# [The task]
Count up the lines holding "under" in the material, then reply with only the number.

# [Study material]

- - -

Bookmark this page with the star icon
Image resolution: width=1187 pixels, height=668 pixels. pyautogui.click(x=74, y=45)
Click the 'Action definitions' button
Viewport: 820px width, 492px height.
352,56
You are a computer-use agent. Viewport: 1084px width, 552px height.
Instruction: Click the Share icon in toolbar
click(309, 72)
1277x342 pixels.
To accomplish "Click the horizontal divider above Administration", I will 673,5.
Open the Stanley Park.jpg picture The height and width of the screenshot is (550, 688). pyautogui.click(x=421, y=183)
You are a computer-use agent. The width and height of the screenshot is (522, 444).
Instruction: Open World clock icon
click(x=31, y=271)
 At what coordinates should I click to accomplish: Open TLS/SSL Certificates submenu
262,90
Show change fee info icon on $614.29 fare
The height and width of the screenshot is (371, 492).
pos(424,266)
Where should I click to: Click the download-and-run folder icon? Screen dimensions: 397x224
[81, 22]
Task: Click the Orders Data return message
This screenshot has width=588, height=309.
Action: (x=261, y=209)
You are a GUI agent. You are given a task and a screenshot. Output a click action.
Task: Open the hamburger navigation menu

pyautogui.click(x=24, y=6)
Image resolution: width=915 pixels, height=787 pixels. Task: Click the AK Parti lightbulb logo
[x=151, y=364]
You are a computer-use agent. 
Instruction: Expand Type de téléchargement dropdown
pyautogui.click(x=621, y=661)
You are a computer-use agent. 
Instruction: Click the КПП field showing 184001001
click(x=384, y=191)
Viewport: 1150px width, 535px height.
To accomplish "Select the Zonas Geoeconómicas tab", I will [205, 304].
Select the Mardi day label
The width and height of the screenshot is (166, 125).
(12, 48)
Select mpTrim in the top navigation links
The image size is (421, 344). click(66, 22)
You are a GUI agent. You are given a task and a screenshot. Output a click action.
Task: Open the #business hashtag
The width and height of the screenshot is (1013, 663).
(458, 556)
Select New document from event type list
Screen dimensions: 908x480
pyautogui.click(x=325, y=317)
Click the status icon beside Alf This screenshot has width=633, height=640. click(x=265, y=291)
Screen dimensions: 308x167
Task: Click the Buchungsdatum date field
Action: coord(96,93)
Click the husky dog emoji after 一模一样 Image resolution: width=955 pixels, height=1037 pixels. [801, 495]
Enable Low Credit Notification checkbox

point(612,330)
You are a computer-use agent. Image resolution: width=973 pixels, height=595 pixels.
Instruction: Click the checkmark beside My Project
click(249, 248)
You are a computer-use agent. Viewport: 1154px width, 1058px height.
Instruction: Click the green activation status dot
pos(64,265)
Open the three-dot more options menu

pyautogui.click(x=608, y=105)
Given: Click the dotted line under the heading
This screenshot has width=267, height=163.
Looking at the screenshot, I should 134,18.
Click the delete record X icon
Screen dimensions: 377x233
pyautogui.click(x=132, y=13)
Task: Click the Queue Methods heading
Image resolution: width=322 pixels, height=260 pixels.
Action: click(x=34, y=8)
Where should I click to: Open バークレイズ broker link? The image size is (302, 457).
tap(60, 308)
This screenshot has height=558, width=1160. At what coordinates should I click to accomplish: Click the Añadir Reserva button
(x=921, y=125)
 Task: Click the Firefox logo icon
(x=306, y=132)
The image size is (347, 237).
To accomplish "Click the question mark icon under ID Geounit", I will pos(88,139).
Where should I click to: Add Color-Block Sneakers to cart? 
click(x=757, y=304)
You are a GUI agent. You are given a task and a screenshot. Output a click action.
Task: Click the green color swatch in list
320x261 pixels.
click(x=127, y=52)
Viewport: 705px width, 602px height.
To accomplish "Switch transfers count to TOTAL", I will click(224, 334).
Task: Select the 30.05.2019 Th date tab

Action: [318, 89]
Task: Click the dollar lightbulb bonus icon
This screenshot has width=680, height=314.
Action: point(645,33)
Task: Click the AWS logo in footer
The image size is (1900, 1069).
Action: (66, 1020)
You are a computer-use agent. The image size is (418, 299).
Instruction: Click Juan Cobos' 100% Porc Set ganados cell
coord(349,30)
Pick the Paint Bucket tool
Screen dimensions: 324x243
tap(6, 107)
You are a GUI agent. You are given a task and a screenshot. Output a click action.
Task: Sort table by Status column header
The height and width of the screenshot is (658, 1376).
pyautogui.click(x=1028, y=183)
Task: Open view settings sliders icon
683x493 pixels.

- - -

# [Answer box]
2